Book relied on short passes more than any other QB in this draft, with 74.6 percent of his completions coming on throws either behind the line (17.6 percent) or to targets less than 10 yards downfield (57.0 percent), according to PFF charting data. Only Arkansas’ Feleipe Franks, a fellow Day 3 prospect, had a higher completion share between 1 and 9 yards (73.5); eight of the other 11 were below 45 percent, meaning a far higher percentage of their completed passes came on longer throws.
Book had the lowest completion share of passes that traveled 10-plus yards (25.4 percent) and the second-lowest of 20-plus yards (7.0 percent). Only Texas A&M’s Kellen Mond was lower (6.4 percent). Book’s average depth of target (8.49 yards, per PFF) also was third-lowest among QBs with the best chance of being drafted, ahead of Stanford’s Davis Mills and Mond.
PFF classified just 2.7 percent of Book’s completions last season as “big-time throws” — defined as “a pass with excellent ball location and timing, generally thrown further down the field and/or into a tighter window” — which ranked 101st among FBS quarterbacks and last in this draft class.
“Lacks arm strength to make all the pro throws,” Zierlein wrote in Book’s NFL.com draft profile.
Evaluators also dinged Book for his timing and indecisiveness in the pocket, which led to frequent scrambling and some off-the-mark throws. On average, he took longer to throw than any other FBS quarterback in the country last season (3.22 seconds), per PFF. And Zierlein was especially critical of his effectiveness when throwing outside the numbers, which he called “abysmal” and “dreadful.”
NFL Media’s Daniel Jeremiah praised Book’s “innate playmaking instincts” but concluded he “just lacks NFL arm talent and stands 6 feet even,” ranking him 10th among this year’s QBs and projecting him as a sixth- or seventh-round pick. He’s 11th among signal-callers in the consensus prospect rankings compiled by The Athletic’s Arif Hasan, and QB13 on PFF’s top-300 big board.
The Athletic’s Dane Brugler is slightly higher on Book, ranking him ninth among quarterbacks (highest among the projected late-rounders) and pegging him as a fifth- or sixth-round prospect.

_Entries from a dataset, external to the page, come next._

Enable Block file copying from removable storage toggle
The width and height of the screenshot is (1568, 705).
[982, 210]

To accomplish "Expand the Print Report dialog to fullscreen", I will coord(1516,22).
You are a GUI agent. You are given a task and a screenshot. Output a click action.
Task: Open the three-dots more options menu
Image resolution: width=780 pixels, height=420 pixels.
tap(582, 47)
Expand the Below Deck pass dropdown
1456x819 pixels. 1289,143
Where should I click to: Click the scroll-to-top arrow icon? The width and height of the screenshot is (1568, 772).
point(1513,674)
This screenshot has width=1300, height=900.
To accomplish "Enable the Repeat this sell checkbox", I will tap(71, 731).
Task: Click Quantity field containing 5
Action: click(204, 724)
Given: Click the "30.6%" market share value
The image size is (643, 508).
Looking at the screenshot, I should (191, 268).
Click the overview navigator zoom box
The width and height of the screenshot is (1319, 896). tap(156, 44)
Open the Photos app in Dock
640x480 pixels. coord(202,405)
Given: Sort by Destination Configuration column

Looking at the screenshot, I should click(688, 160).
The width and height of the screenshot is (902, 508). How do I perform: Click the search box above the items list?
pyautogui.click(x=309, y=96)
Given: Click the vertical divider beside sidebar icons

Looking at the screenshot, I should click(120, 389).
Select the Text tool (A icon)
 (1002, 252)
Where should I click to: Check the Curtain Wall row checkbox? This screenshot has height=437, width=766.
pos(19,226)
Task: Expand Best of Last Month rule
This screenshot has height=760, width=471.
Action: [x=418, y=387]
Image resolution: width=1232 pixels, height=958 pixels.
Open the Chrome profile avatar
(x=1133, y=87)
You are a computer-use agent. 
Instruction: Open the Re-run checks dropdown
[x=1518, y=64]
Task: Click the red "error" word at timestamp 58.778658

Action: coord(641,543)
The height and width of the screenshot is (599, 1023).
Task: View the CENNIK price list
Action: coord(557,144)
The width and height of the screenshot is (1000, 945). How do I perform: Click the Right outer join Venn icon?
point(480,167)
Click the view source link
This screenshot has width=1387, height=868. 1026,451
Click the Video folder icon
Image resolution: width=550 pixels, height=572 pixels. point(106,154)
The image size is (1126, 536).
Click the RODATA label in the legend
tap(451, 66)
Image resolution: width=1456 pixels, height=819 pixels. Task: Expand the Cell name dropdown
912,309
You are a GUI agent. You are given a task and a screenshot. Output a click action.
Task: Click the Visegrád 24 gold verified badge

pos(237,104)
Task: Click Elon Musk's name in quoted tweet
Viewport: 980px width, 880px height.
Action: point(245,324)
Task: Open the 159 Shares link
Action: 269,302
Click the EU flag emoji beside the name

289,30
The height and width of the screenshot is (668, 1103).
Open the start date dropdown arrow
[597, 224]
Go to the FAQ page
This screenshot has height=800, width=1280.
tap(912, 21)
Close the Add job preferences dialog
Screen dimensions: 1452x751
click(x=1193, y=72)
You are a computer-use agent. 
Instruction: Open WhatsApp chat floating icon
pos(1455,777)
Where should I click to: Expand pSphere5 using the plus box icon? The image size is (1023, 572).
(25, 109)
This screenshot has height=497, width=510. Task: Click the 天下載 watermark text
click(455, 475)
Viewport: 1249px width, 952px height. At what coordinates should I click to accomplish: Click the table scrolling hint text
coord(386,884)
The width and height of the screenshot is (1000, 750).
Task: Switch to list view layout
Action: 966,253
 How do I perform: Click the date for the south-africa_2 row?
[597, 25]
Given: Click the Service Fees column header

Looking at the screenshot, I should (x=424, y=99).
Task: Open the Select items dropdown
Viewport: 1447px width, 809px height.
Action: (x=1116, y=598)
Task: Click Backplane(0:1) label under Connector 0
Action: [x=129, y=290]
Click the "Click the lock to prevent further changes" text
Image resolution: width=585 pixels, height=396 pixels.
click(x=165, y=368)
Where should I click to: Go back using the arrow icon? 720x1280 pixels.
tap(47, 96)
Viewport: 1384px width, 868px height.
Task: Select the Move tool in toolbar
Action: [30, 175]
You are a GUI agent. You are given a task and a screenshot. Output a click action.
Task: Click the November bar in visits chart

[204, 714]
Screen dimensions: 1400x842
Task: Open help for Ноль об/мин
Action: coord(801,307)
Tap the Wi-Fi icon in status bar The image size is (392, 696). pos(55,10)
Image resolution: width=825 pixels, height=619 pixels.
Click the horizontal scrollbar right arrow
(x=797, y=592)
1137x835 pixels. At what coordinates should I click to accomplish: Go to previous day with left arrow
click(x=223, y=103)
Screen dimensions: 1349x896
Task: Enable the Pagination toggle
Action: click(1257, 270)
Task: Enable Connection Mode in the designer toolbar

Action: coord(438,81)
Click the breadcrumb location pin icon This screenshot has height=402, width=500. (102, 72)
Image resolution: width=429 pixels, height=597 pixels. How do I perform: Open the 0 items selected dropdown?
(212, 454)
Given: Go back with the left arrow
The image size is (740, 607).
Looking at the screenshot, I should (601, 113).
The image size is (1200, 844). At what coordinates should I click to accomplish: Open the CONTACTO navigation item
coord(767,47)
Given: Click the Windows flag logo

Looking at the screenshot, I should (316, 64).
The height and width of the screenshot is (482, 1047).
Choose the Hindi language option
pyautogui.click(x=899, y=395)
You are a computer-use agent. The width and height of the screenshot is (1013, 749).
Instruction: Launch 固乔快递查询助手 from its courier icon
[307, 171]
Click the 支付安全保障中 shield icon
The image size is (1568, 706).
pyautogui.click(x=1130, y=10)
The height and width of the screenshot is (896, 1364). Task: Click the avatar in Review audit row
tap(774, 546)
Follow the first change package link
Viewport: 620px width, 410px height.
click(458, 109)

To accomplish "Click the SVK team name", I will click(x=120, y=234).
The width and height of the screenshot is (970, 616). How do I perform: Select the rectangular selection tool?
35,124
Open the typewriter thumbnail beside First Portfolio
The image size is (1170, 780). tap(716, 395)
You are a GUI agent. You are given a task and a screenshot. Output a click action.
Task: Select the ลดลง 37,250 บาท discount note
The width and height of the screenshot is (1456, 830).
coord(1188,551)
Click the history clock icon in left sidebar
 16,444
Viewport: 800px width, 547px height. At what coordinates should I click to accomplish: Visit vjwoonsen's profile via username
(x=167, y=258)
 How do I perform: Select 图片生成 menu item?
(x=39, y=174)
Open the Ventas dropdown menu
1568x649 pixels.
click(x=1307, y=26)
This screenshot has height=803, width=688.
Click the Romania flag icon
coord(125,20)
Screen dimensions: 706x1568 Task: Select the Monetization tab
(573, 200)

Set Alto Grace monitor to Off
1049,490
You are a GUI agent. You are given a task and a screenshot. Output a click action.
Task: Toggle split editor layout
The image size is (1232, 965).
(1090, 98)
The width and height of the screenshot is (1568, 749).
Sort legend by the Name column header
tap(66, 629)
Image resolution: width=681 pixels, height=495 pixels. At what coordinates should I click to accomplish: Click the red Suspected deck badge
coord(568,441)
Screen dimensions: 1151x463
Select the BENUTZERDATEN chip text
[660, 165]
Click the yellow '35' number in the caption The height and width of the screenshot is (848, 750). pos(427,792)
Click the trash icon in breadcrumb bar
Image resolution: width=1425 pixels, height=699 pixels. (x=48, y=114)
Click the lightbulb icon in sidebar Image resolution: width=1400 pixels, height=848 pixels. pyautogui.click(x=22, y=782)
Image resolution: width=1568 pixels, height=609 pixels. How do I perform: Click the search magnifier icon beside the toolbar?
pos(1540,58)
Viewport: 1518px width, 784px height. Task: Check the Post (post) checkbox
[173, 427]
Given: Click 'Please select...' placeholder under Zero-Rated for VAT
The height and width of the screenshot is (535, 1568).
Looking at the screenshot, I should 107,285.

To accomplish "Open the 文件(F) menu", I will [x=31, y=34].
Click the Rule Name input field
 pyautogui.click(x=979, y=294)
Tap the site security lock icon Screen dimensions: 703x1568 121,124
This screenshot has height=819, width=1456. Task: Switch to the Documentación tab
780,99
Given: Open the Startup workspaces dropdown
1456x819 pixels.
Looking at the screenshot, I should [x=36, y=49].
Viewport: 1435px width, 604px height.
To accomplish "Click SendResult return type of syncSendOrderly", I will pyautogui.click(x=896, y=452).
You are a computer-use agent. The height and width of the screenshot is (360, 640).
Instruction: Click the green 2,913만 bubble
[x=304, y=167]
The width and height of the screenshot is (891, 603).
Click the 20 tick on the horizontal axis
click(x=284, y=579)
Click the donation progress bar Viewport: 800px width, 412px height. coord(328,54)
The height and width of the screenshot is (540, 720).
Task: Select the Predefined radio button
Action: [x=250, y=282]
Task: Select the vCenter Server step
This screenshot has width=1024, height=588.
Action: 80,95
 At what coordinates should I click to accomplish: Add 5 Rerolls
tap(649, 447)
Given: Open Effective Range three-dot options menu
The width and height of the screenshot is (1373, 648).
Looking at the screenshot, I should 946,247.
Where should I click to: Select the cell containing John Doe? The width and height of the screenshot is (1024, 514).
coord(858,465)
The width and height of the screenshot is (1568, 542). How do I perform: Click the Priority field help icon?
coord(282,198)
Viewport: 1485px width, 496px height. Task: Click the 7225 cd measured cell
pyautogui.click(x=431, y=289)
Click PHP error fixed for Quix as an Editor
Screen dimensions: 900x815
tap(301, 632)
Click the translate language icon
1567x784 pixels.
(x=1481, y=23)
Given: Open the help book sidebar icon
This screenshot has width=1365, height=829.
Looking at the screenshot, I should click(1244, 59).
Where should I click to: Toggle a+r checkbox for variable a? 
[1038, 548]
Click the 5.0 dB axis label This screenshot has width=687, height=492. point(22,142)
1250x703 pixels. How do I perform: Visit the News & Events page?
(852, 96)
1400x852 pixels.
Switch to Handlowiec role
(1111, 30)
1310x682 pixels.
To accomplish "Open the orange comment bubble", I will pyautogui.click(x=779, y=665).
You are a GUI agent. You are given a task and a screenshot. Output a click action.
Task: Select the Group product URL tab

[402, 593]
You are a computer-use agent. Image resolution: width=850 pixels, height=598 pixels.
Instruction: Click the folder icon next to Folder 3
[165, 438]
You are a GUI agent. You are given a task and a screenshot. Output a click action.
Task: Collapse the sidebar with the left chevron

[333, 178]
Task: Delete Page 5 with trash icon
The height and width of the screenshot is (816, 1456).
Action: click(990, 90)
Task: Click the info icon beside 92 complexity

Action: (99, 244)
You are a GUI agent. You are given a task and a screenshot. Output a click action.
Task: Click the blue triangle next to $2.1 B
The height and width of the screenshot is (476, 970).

Top-end arm strength typically isn’t high on the Patriots’ priority list when evaluating quarterbacks, so it’s possible Belichick and Co. would overlook some of Book’s shortcomings in that area. But two decades of draft history suggests they won’t draft a 6-foot QB, even one who checks as many other boxes as Book does.
If New England still is in the market for a quarterback come Sunday, Wake Forest’s Jamie Newman — who was considered a potential early-round prospect before he opted out of the 2020 season — and the tall, athletic Franks would be higher-upside fliers.